Le nucléaire allemand pourrait, dans ce contexte de crise énergétique, permettre au pays de réduire sa dépendance vis-à-vis des hydrocarbures russes. De fait, la Russie continue de faire pression sur le pays via le gaz. Malgré la réticence allemande, les acteurs concernés envisagent le retour de cette ressource controversée dans le pays.
Selon les services publics allemands, les trois réacteurs nucléaires restants peuvent être utilisés jusqu’à la fin de l’année. Actuellement, les opérateurs de réseaux électriques effectuent des tests de résistance du système de transport. Ces tests servent à évaluer les risques d’une escalade de la crise dans l’approvisionnement en gaz russe, cet hiver.
Sur la base de ces résultats, le gouvernement décidera de prolonger ou non, la durée de vie des réacteurs. La menace de la fin des exportations de gaz russe fait planer un risque de récession dans le pays.
Pour rappel, le nucléaire a récemment produit 12% de l’électricité allemande, malgré la fermeture de 3 réacteurs l’année dernière.

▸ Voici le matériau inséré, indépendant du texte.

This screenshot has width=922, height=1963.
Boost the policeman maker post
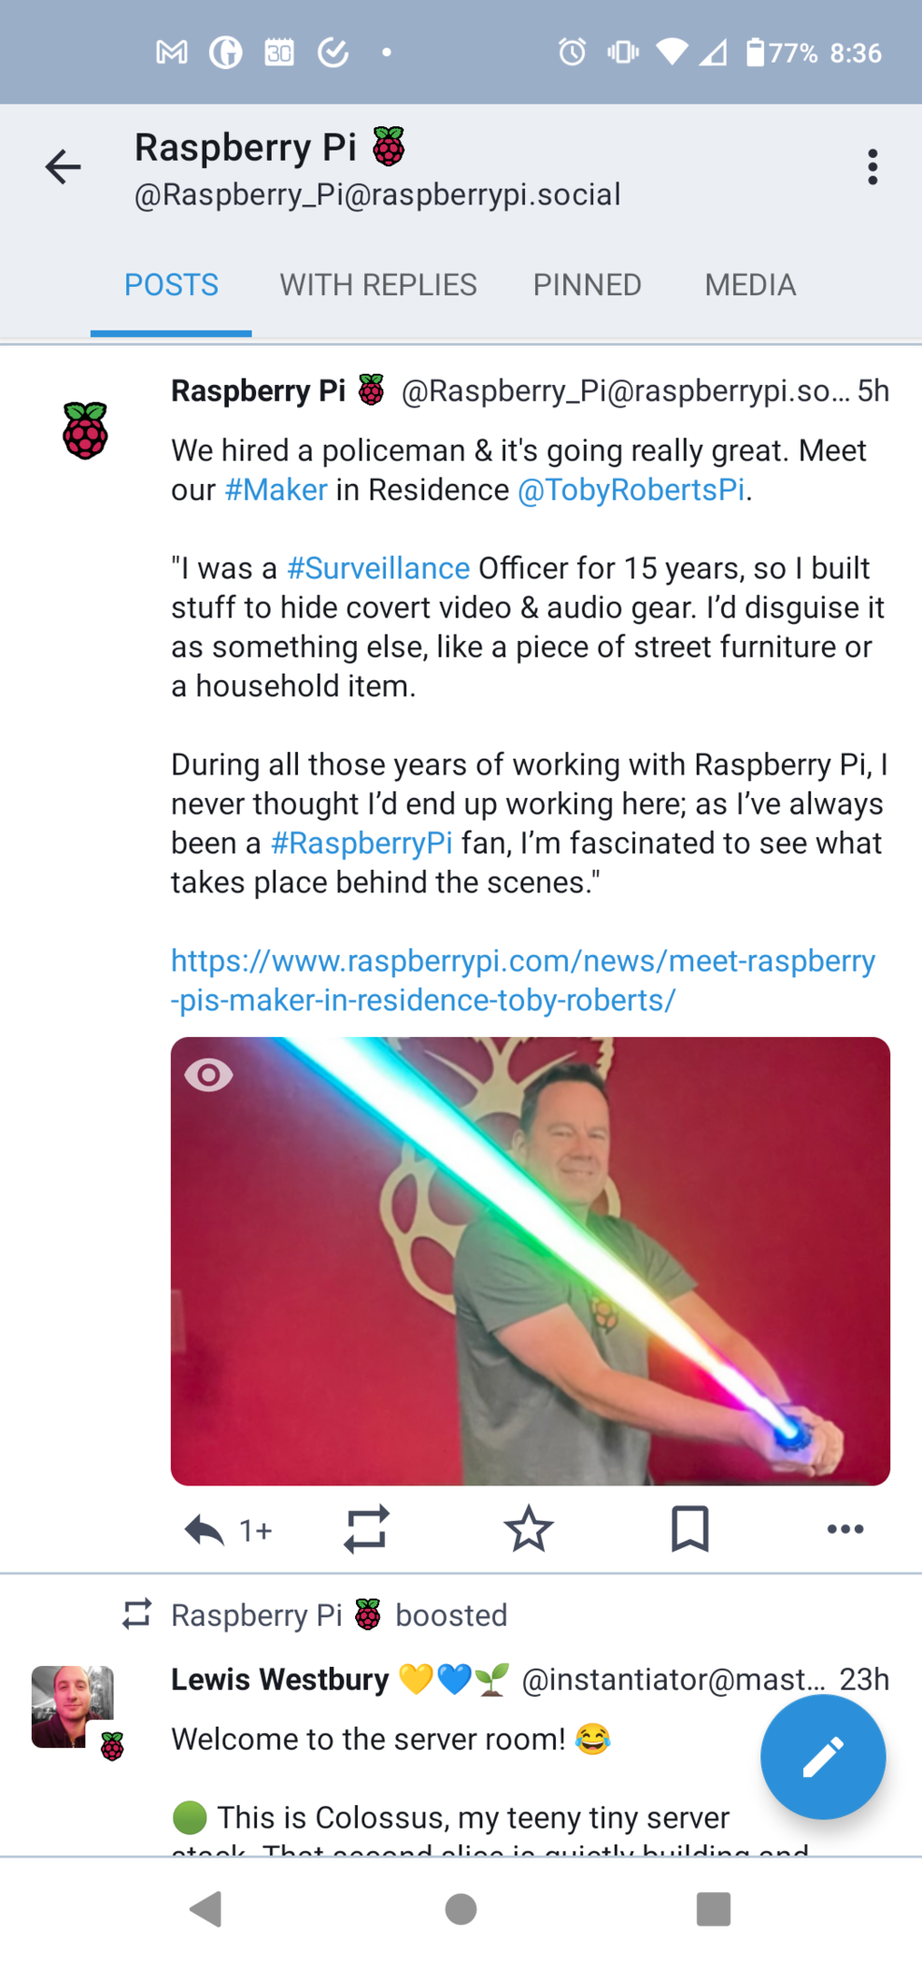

Le potentiel du nucléaire allemand
Les opérateurs de réseaux électriques, E.ON, RWE et EnBW, exploitent un complexe nucléaire de 4.300 MW. Ce complexe se compose actuellement de trois réacteurs: Isar 2, Emsland et Neckarwestheim 2.
D’après Leonhard Birnbaum, directeur général d’E.ON, la durée de vie d’Isar 2 pourrait être prolongée de quelques mois, jusqu’en 2023. Cette prolongation implique de ne pas avoir recours à de nouvelles barres de combustible. En somme, Markus Krebber, le PDG de RWE, et le CFO d’EnBW suivent la ligne qu’E.ON. En théorie,
Les centrales nucléaires peuvent fonctionner jusqu’au début de l’année prochaine. Cependant, une utilisation prolongée sur le long terme implique de nouveaux éléments combustibles, voire la réouverture des centrales fermées en 2021. Il en revient au gouvernement allemand de décider de la position à adopter.
Par ailleurs, le nucléaire pourrait remplacer en partie les centrales au gaz (15% de la production d’électricité) et celles au charbon. Par conséquent, l’industrie pourrait bénéficier des économies de gaz faites par les 41 millions de foyers allemands.
La réticence allemande
Dans le passé, l’ancienne chancelière, Angela Merkel, a mis en place une législation pour mettre un terme à l’utilisation de l’énergie nucléaire dans le pays. Ce choix s’inscrit dans une période marquée par la catastrophe nucléaire de Fukushima en 2011.
À l’époque, la mesure de l’ancienne chancelière obtient le soutien de la majorité des électeurs. Toutefois, la situation actuelle pousse les Allemands à revoir leur position en raison des craintes de pénurie de carburant pour cet hiver. De fait, selon un récent sondage, le nucléaire est soutenu par les Allemands.
Les autorités allemandes réfléchissent à annuler ou à reporter le plan de sortie. Dans les deux cas, cela impliquerait de réorganiser le calendrier des démantèlements. De plus, il faudrait modifier les dispositions légales régissant le personnel pour permettre le retour du nucléaire.
En outre, le Parti vert, qui fait dorénavant partie de la coalition gouvernementale, s’oppose originellement au nucléaire. Issu du mouvement écologiste des années 1970, ce parti invoque les risques sécuritaires et la problématique des déchets nucléaires. La crise énergétique actuelle met le parti dos au mur.
Un contexte d’urgence
La forte réduction des flux de gaz via Nord Stream 1 pousse l’Allemagne à agir pour trouver des alternatives. Le pipeline du gazoduc utilise actuellement que 20% de sa capacité.
D’un côté, la Russie se justifie par les sanctions occidentales qui empêchent la réparation des équipements. De l’autre côté, l’Europe accuse Moscou de trouver des prétextes pour réduire les flux et faire pression via le gaz.
De plus, le Bundesnetzagentur, l’agence fédérale des réseaux, alerte sur les tensions d’approvisionnement. S’ajoute à cela, la flambée des prix du gaz qui augmente le risque de récession. Cet hiver, les Allemands craignent des problèmes pour se chauffer et faire fonctionner le secteur industriel.
À noter, de janvier à juin, l’Allemagne a réussi à réduire sa consommation de 15%. Malgré cet effort de réduction, le pays reste dépendant de la Russie.
Ainsi, l’Allemagne n’écarte pas, dans sa réflexion, le nucléaire qui n’est pas la seule alternative. Elle dispose également de sources renouvelables (solaire ou éolien) et développe fortement les terminaux de GNL pour faire face à la crise énergétique.